Вставал на ноги. Суставы потрескивали, щелкали. Сняв марлевую повязку и сдернув перчатки, бросил все в раковину. Распахнув окно, глубоко дышал. Вдоль сырого бульвара пролетали машины. Неподвижный, во весь торец дома, плакат призывал хранить деньги в сберегательной кассе. А повыше, над плакатом, ходили осенние сажные облачка. «Надо предложить Новоселову. Саше. Этот дихлофос. Сильный как будто…»
Все время помнилось о Якове Ивановиче. Но прежде чем поехать к нему, решил выкупаться. Суббота. Пошел к себе за бельем, полотенцем, мочалкой. Пока ходил – ванную заняли. Чуша. «У-уть, Кропин!» – со всплесками послышалось жизнерадостное с низу двери в деревянной решетке. «А-а, черт тебя!» Топтался, не знал, куда белье теперь: в комнату ли обратно, на кухню ли пока? Отнес на кухню, положил на подоконник.
В высоком коридоре, бросая взгляды на еле мерцающую под потолком лампочку (Чушин хахаль опять сменил!), далеко отстраняясь от настенного аппарата, – осторожно набрал номер. Попал не туда. Еще попытался – опять накладка! Чертыхаясь, пошел за очками.
С нарастающим беспокойством вслушивался в пустые и пустые гудки. Задрожавшей рукой трубку на место, на аппарат старался. Снова сдернул. Быстро набрал номер. Сразу упала в трубку рассыпающаяся, потрескивающая одушевленность, и через долгую секунду взвесился в ней дорогой голос. Кропин закричал: «Яша! Черт! Здравствуй! Почему не отвечаешь, не берешь трубку?» С приоткрытым ртом, улыбчиво уже, ловил ответные слова. Снова кричал. Радостно. Освобожденно.

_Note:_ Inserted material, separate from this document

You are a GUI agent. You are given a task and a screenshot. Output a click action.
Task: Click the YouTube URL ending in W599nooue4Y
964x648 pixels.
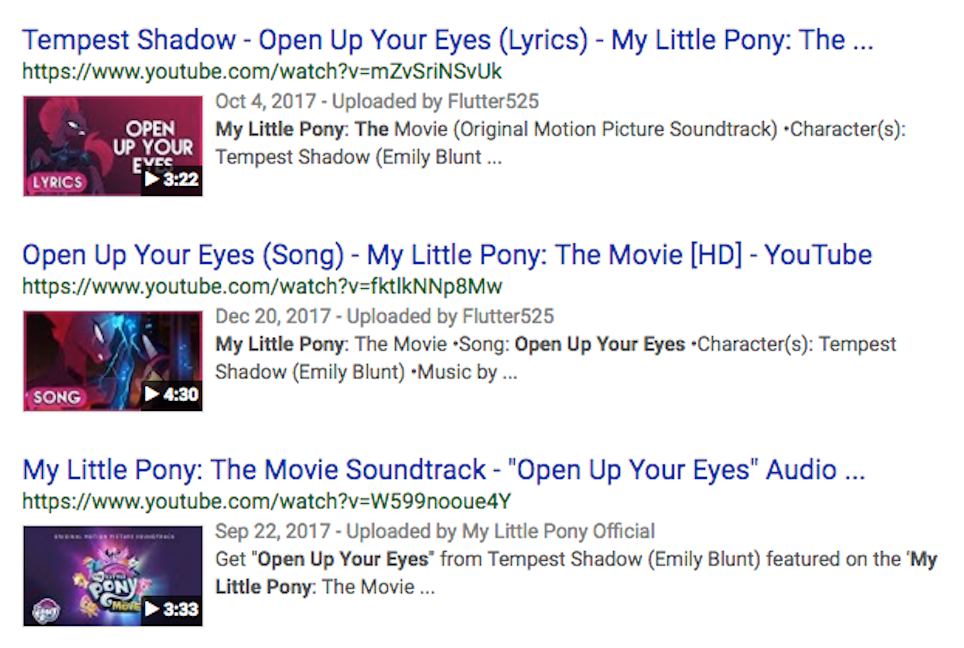267,501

Загнувшись старухой, в грязной ложбине потолка работал в паутине паук. Споро двигались все лапы. Кропин смотрел. «Погоди-ка, Яков Иванович…»

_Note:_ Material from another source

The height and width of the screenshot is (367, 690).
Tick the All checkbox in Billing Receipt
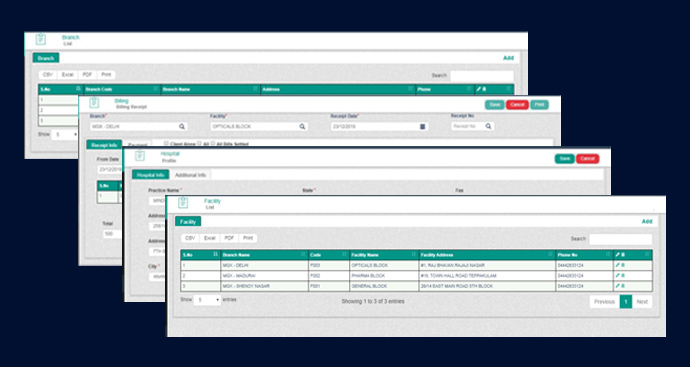[x=199, y=143]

С баллончиком к пауку подпрыгивал по-стариковски неуклюже, тяжело. Струи ложились как попало, не попадали. Паук быстро утянулся вверх, в угол сети, разом свернулся, как высох, пусто покачивался. Тяжело дыша, Кропин снизу смотрел. Отступил к телефону, взял трубку. «Да нет. Паук… Где, где! На потолке… Я тут с тараканами… Ну и… Да ладно об этом. Как ты-то, Яков Иванович? Как спал сегодня?» Долго слушал слова Кочерги. Снова говорил, успокаивал. Что-нибудь другое можно попробовать. Лекарств – воз. Предложил искупать. Суббота же. Забыл? Еще раз помянув чертову Чушу, договорился быть у Кочерги часа через полтора. Попей молока до меня. Подогрей, не забудь. Из холодильника все же. Ну, пока!
Через два часа, изругавшись с Чушей, поехал, наконец, к Кочерге на Красную Пресню.
…Когда усталые, знойные, вытираясь платками, вышли из зоопарка на площадь перед ним, у Кочерги осталось неприятное ощущение, что с ними вместе вышли и все решетки зоопарка. Что все они воплотились, наконец, в одну гигантскую решетку в виде толстенных заостренных пик-прутьев в главных арочных воротах. Андрюшке одному было мало увиденного. Потненький, толстенький, от возбуждения похудевший личиком, он дергал мать за руку. Дергал и его, Кочергу. Хныкал, тянул досматривать слона-а. Уломал смеющегося Кропина. И заспешил с ним обратно, к главной решетке. Кропин, продолжая посмеиваться, подавал оборванные билеты служительнице, но та сердито возвращала их назад. А Андрюшка, держась за руку Кропина, хитро поглядывал то на него, то на билетершу. И та сдалась. И они прошли обратно в зоопарк, помахав Кочерге и Зинаиде.